清水 フィールドエンジニアと車両の計画、監視、ディスパッチおよび最適経路の検索を通じてサービスコミットメントを履行し、サービスリソースの稼働率、収益性、顧客定着率の最大化を実現します。

 具体的には、パーツと人材の同期をとる機能があります。中長期スパンで全国規模のサービス需要予測を行うことで、その予測に対する要員計画(スキルを持った人がどの地域に何人必要なのか)を立てることができます。スケジューリングやディスパッチ計画を日次で立てられるので、パーツと人材をフレキシブルに引き当てることも可能です。

 次に、ある部品に急に注文が入っても在庫がない場合、その部品の代わりに使える部品は、どこの拠点にある何かを検索し、調達するための機能です。最後に、実行系のKPI管理機能があります。

 たとえば、あるユーザー企業が顧客と時間単位の保守契約を結んでいる場合、人材や部品に関する緊急を要する問題が発生すると契約を守れない可能性が出てきます。コマンドセンター機能を活用することで、全世界のすべての問い合わせ状況をモニタリングできます。

 グローバルにすべてのリスク要素をドリルダウンする機能を実装しているため、サービスの責任者は、問題を詳細にわたってリアルタイムに把握し、スムーズに策を打つことができるのです。彼らが職務を遂行する上で、将来的に無くてはならないものになるでしょう。

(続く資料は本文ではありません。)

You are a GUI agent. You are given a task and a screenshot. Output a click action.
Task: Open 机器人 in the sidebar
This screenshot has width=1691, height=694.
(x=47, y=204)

--Parts Managementからスタートしたサービジスティクスが、Pricing ManagementやWorkforce Managementに向かった意図はどこにあるのでしょう。

清水 我々は、顧客のニーズに基づき、優先順位の高いものからサービスを開発しています。まず、Parts Managementからスタートし、アフターサービスの領域に注力していく方針が固まりました。

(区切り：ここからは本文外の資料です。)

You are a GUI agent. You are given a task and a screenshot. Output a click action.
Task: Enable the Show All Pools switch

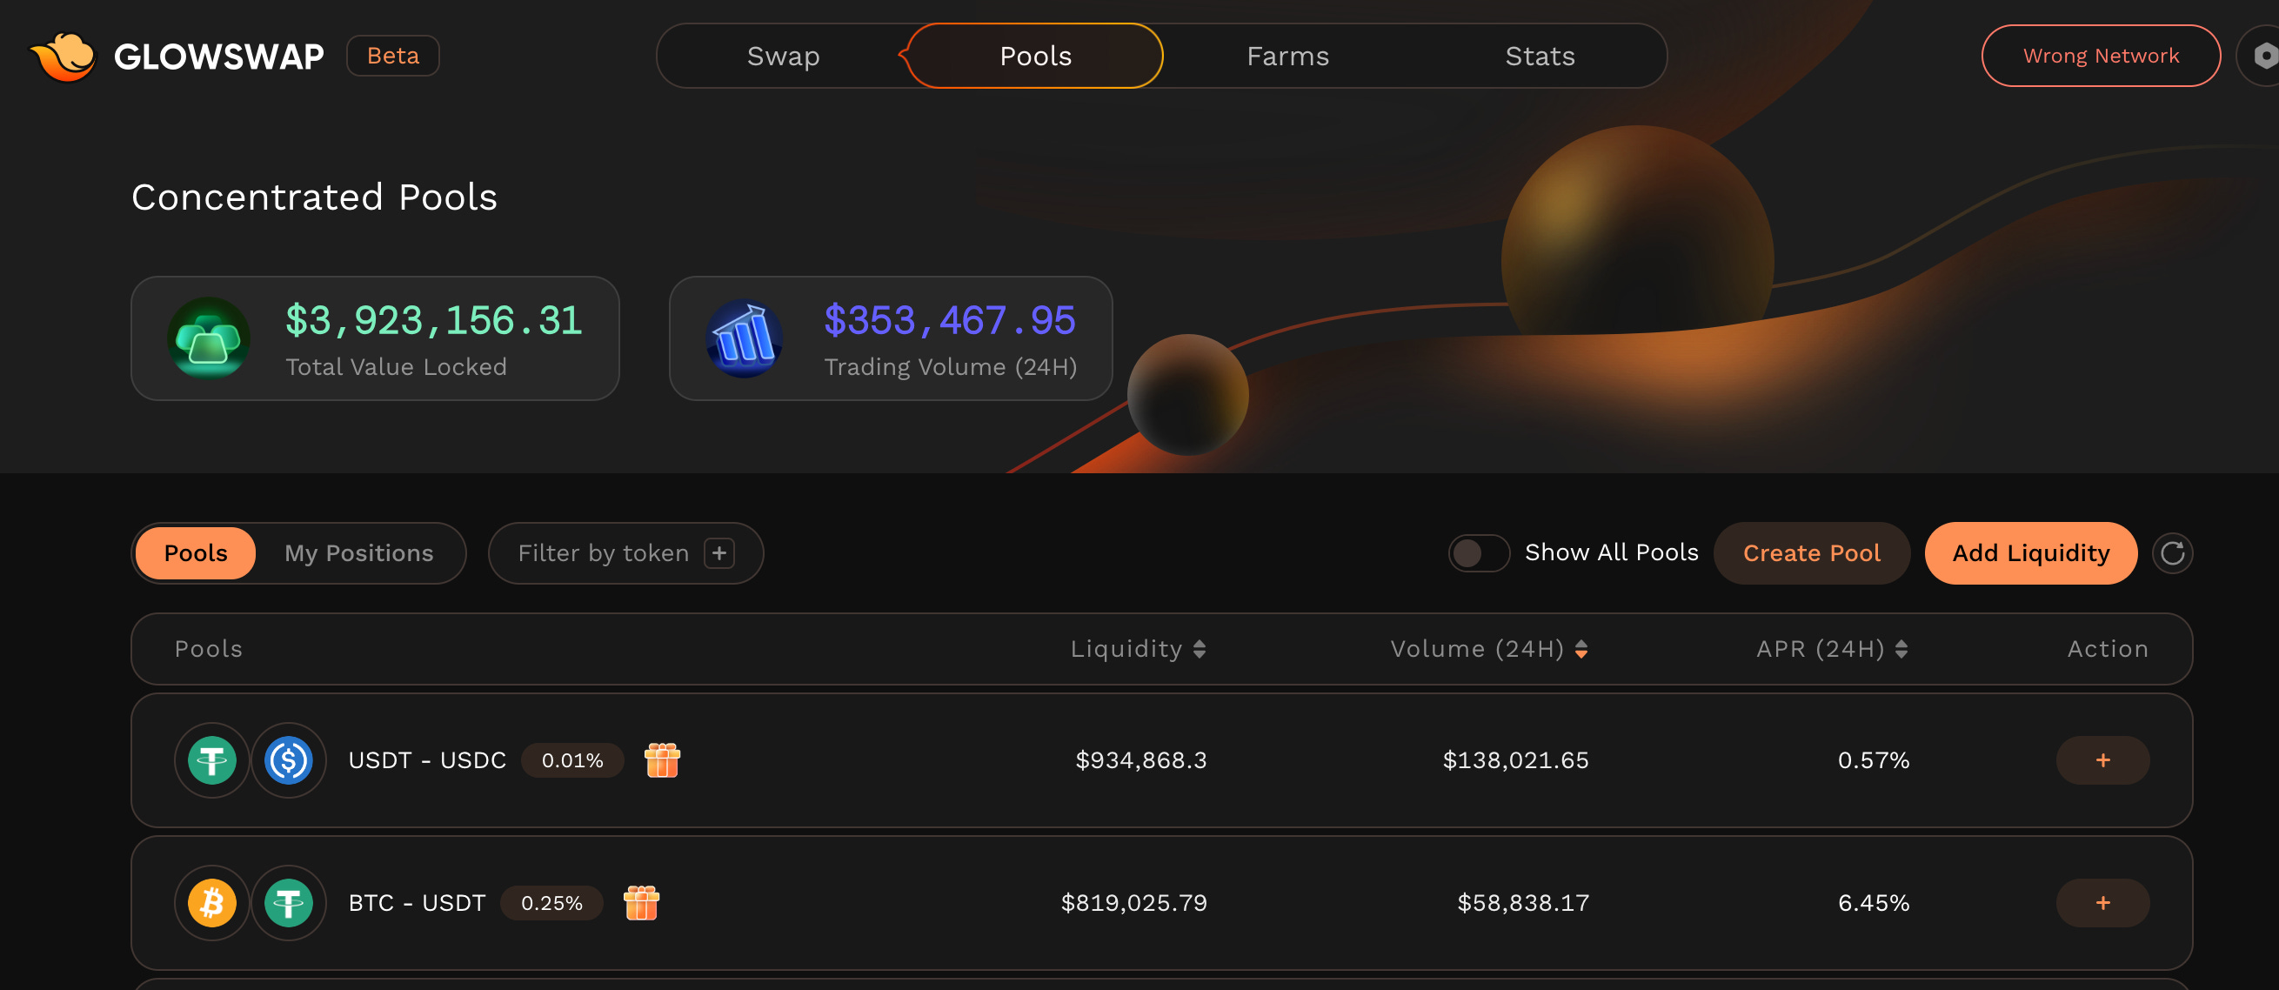1478,552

 この領域は、保守契約管理、部品のコンテンツ管理、修理のナレッジ管理などビジネス範囲が広く、小規模なベンダーが多数存在しています。ユーザーにとって、さまざまなソリューションを各ベンダーから別々に購入するのは効率が悪い。そこで我々は、ひとつのプラットフォーム上でユーザーの統合的な意思決定を可能にする基盤を築いたのです。

--ライバルの専業ベンダーが日本に進出して来ないのはなぜだと考えますか。

清水 創業当時、サービス系ソリューションの分野はニッチで、非常に小さな市場だと認識されていました。ところが、DELLなどの大企業がグローバルでこの分野に取り組み始めたことで、多くのITベンダーはマーケットのポテンシャルに気づき始めてたようです。

 つまり、昔i2が出てきてERPベンダーがSCMに向かったように、SAPやOracleもサービス系に進出してきています。今までサービス分野は、米国でも極端にITの予算が限られていて、日本では特にそうでした。

 しかし、サービスの重要性は年々高まっています。最近の経営層は、製品の差別化よりサービスの差別化に注目しているので、当時に比べると市場としての存在感はかなり違う。本格的な進出はこれからでしょう。

--市場に注目が集まってきたことで、サービジスティクスが大手ベンダーから買収のターゲットにされることはありませんか。

清水 未上場なので敵対的に買収されることはありません。ただし、ベンチャーキャピタルから投資を受けているので、2年以内には上場する予定です。

--最後に、日本での今後の展開について教えて下さい。

清水 製造メーカーの経営層からのニーズが強まっており、営業活動に手ごたえを感じています。今後は、Pricing ManagementとWorkforce Managementを本格的に日本に展開します。Workforce Managementでは、人事システムとの連携、GPS機能の新規追加を行います。